• [WORK INSTRUCTIONS]:
The answer is a number and only a number: how many lines of the data include the string "Policy"?

Start of Block

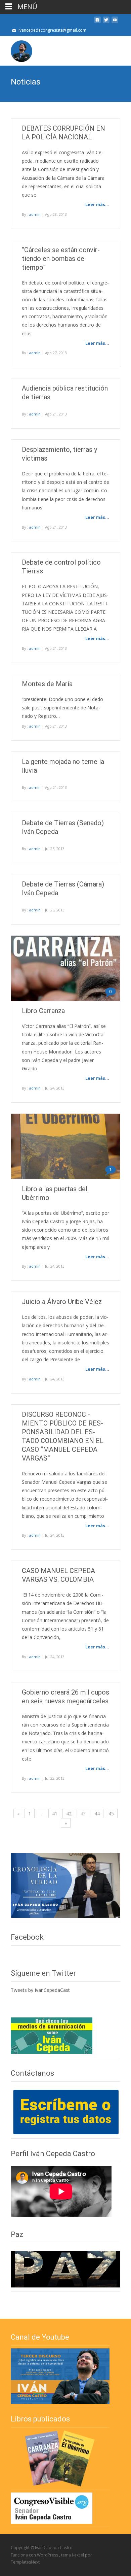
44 (97, 1813)
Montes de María (47, 684)
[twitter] (106, 22)
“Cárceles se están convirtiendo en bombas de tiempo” (61, 258)
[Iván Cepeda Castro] (16, 49)
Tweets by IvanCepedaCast (40, 1990)
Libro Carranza (43, 1011)
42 (69, 1813)
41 (54, 1813)
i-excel (78, 2555)
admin (35, 214)
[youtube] (115, 22)
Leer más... (97, 204)
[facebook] (97, 22)
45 (111, 1813)
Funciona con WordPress (35, 2555)
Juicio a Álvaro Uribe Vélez (62, 1302)
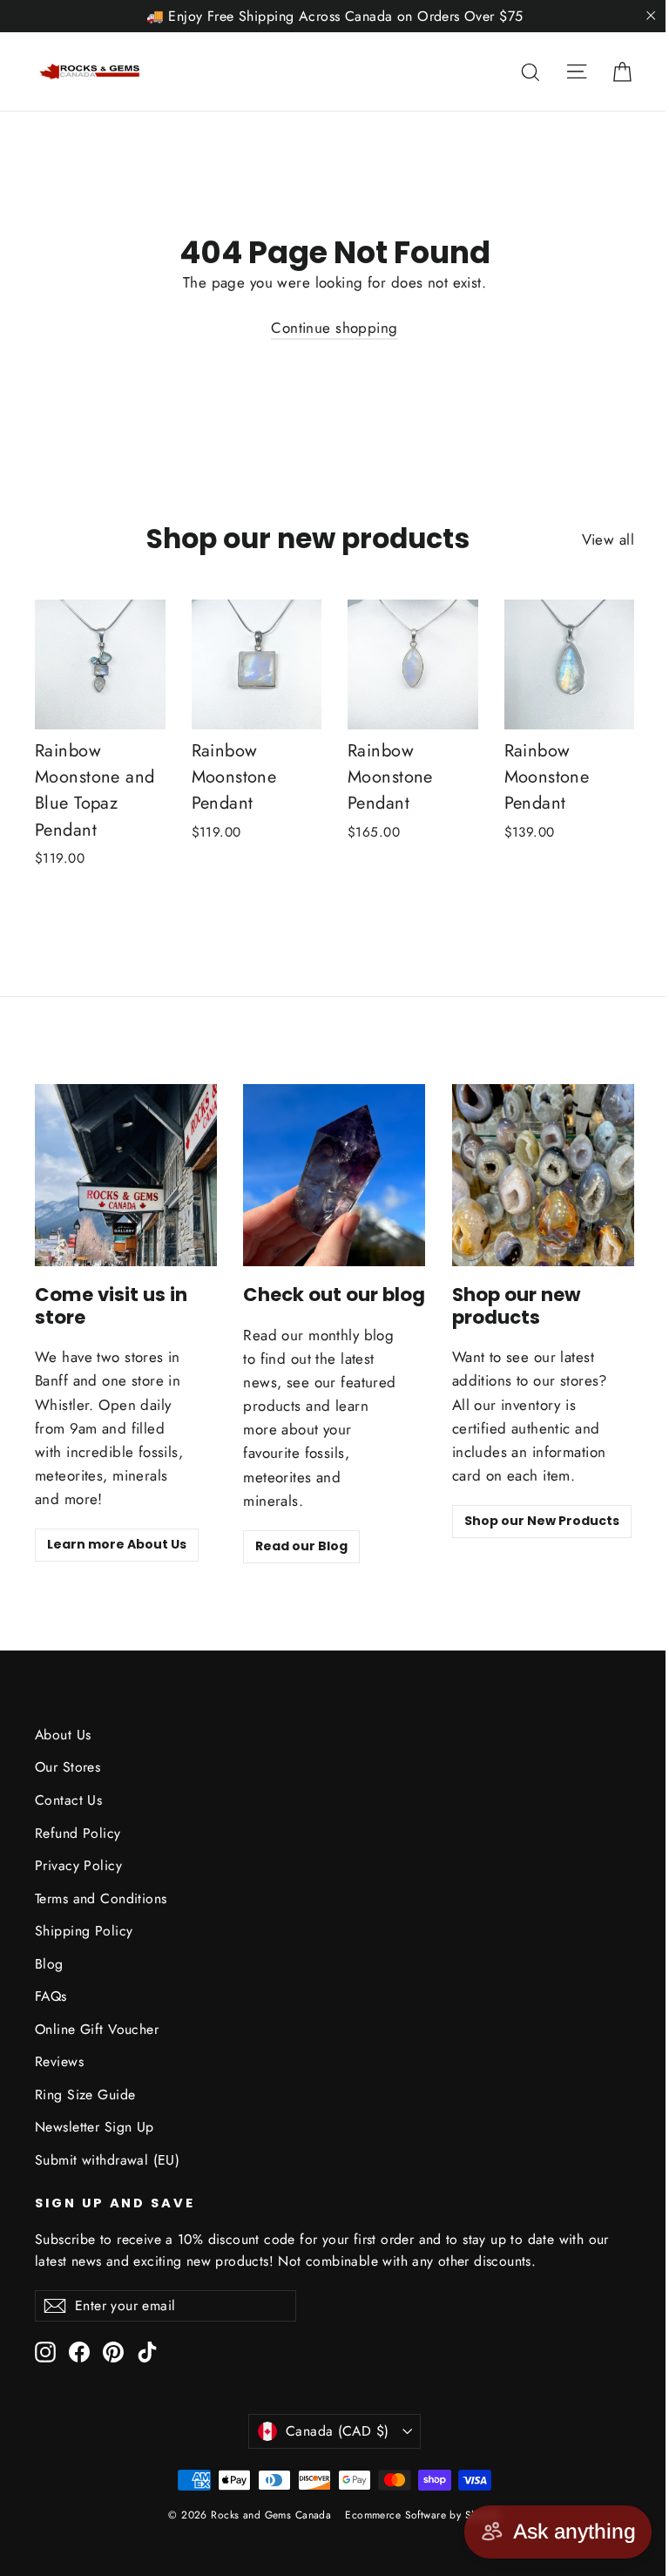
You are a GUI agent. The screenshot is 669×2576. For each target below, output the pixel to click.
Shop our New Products (541, 1520)
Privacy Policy (78, 1865)
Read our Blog (301, 1546)
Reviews (59, 2061)
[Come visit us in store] (126, 1175)
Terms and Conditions (101, 1898)
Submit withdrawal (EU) (107, 2160)
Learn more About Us (116, 1544)
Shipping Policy (83, 1931)
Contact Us (68, 1800)
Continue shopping (334, 327)
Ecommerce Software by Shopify (422, 2515)
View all (608, 539)
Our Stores (67, 1767)
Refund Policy (78, 1833)
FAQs (51, 1996)
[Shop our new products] (543, 1175)
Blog (49, 1964)
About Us (63, 1735)
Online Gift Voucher (97, 2029)
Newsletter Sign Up (94, 2127)
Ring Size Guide (85, 2095)
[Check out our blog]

End of Block

• [RESPONSE BOX]:
3